The task → Going through the listing below, work out how many lines include "computer" and give that number by itself.

= Beginning of Section =

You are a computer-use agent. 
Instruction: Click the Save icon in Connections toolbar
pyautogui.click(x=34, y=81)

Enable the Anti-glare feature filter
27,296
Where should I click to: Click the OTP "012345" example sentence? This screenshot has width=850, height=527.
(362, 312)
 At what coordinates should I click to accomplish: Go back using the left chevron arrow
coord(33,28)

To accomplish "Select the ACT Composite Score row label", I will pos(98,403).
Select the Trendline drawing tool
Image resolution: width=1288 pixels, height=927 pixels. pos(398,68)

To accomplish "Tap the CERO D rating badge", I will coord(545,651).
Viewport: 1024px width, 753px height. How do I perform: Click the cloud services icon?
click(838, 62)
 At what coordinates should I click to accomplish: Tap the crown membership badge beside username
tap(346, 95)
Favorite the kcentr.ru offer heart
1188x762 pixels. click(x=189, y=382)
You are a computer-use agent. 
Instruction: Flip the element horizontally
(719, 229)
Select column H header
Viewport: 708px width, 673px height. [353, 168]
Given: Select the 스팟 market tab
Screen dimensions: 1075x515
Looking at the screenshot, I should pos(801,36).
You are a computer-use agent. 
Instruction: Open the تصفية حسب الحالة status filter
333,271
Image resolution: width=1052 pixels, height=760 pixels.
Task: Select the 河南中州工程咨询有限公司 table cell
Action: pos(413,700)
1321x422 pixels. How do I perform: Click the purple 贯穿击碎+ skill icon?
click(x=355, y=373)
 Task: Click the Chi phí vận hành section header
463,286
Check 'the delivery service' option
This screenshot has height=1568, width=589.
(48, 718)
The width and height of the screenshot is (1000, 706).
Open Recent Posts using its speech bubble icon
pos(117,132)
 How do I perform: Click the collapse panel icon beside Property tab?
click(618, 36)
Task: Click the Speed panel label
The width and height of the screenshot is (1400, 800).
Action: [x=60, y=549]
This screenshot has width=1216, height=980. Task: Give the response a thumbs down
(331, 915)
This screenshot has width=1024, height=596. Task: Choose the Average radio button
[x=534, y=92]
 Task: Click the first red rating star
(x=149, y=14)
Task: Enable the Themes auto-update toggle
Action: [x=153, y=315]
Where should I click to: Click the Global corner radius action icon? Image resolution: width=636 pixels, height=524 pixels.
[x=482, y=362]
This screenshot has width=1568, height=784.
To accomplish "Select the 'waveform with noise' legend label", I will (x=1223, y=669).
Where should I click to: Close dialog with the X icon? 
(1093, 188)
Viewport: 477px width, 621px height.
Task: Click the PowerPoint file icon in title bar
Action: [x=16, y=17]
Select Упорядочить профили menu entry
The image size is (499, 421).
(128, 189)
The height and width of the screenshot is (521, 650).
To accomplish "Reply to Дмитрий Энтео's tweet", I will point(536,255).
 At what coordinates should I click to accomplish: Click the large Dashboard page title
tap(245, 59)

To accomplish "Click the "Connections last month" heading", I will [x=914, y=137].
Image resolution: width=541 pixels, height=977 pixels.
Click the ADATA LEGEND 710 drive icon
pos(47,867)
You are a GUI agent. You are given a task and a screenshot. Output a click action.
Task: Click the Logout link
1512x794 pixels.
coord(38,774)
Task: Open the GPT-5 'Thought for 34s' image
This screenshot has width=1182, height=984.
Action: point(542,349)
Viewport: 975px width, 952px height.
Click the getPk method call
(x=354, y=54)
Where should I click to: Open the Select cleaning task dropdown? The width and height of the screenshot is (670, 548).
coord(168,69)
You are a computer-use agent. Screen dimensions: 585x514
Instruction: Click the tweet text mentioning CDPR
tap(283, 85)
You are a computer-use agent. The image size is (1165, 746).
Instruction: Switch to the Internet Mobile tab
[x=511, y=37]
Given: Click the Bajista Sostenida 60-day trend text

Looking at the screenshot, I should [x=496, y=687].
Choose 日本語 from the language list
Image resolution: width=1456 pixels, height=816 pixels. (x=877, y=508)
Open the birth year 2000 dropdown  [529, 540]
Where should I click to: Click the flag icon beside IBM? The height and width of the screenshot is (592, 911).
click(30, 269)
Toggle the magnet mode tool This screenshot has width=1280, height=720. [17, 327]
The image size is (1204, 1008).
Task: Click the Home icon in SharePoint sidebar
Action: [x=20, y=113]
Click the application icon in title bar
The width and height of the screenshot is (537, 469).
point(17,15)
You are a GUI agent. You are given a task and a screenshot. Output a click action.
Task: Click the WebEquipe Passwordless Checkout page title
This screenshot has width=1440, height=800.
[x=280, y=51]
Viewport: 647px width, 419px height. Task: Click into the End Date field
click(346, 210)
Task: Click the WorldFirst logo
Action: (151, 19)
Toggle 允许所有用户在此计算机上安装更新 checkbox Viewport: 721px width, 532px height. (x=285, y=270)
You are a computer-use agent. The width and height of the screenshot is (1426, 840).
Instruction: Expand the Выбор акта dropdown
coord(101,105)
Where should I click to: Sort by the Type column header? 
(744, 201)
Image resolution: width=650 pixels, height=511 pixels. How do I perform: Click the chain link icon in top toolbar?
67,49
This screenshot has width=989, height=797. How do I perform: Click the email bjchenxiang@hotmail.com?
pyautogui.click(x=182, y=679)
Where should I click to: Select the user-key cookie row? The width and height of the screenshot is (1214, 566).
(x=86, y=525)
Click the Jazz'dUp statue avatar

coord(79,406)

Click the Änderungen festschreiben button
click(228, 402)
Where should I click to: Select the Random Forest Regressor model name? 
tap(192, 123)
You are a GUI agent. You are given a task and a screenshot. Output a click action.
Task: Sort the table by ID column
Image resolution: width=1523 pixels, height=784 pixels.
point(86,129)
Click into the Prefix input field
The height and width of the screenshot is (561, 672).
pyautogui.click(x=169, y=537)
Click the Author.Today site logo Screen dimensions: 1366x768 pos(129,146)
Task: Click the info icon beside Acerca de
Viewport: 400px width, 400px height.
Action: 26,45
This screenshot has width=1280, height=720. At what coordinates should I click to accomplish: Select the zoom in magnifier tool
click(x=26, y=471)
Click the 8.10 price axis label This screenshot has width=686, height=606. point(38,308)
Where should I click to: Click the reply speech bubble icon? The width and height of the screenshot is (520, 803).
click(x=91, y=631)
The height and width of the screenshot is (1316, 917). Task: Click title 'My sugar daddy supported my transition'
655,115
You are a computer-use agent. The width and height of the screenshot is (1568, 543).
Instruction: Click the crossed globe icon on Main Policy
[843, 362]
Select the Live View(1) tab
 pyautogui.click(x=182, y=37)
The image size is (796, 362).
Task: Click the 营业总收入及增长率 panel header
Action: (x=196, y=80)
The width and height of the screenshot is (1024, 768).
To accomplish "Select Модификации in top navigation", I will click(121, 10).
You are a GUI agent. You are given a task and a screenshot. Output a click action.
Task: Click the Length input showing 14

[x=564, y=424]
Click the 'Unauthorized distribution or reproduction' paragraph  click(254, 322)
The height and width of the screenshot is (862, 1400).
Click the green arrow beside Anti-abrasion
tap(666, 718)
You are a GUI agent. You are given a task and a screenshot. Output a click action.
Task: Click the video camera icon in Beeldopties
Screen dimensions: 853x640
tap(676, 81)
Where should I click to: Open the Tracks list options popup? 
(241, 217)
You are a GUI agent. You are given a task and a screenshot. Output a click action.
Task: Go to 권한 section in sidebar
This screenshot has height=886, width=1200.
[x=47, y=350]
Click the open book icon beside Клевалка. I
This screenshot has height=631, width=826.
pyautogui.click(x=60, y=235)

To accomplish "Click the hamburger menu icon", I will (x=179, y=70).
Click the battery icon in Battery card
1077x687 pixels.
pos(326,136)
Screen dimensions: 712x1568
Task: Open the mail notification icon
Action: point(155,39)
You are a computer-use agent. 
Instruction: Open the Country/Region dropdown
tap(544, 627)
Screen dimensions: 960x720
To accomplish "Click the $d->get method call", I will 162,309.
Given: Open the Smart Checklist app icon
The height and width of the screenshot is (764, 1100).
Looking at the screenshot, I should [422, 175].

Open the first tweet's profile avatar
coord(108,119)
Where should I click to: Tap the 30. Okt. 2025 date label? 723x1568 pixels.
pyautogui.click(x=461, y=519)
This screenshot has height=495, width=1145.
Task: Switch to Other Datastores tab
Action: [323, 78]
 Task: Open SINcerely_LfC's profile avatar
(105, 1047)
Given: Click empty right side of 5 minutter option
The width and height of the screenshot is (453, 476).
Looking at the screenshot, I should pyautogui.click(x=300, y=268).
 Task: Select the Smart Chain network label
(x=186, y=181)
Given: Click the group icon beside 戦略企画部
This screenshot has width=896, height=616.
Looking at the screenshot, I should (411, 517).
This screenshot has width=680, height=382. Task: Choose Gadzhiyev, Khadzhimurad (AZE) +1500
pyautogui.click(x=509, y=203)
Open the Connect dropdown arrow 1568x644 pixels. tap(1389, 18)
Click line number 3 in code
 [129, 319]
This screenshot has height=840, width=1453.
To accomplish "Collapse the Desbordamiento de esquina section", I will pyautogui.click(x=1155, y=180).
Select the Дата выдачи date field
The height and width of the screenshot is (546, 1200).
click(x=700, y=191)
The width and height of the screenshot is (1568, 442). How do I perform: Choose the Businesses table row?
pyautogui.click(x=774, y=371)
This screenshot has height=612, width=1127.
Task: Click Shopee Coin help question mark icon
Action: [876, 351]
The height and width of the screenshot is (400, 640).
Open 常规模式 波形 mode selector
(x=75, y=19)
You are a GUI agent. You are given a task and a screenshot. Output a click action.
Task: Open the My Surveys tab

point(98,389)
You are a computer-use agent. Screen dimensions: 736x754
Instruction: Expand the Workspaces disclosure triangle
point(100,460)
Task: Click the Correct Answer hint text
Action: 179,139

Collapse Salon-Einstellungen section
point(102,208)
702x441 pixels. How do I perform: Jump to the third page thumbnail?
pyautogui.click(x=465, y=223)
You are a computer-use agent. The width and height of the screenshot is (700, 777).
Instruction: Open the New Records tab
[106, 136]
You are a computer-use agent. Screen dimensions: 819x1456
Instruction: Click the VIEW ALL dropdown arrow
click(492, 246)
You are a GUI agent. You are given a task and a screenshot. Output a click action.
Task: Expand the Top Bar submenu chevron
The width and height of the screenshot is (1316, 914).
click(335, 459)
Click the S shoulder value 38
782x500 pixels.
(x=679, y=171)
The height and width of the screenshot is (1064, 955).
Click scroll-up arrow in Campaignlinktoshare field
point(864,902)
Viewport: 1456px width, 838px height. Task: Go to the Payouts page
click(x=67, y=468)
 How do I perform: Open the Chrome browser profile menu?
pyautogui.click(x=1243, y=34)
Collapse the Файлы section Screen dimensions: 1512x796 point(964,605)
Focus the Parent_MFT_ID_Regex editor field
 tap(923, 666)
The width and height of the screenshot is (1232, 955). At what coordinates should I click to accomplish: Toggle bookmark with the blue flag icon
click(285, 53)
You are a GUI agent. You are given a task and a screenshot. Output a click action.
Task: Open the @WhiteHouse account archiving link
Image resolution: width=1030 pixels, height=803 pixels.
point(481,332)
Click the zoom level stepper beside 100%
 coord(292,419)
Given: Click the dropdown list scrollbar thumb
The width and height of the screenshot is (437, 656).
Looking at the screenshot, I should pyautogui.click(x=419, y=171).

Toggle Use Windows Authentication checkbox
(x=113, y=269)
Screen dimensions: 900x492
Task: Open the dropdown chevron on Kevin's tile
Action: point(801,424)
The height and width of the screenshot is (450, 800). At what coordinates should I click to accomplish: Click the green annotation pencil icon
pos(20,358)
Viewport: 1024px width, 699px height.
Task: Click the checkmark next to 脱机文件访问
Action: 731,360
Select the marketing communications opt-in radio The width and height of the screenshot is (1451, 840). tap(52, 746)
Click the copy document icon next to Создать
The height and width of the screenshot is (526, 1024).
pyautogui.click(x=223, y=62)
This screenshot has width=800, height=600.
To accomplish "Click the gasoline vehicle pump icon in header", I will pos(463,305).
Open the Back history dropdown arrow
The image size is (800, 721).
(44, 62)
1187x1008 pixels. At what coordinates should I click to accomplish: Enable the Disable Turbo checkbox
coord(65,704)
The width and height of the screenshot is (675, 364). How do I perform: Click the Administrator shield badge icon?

= End of Section =

Task solution → 11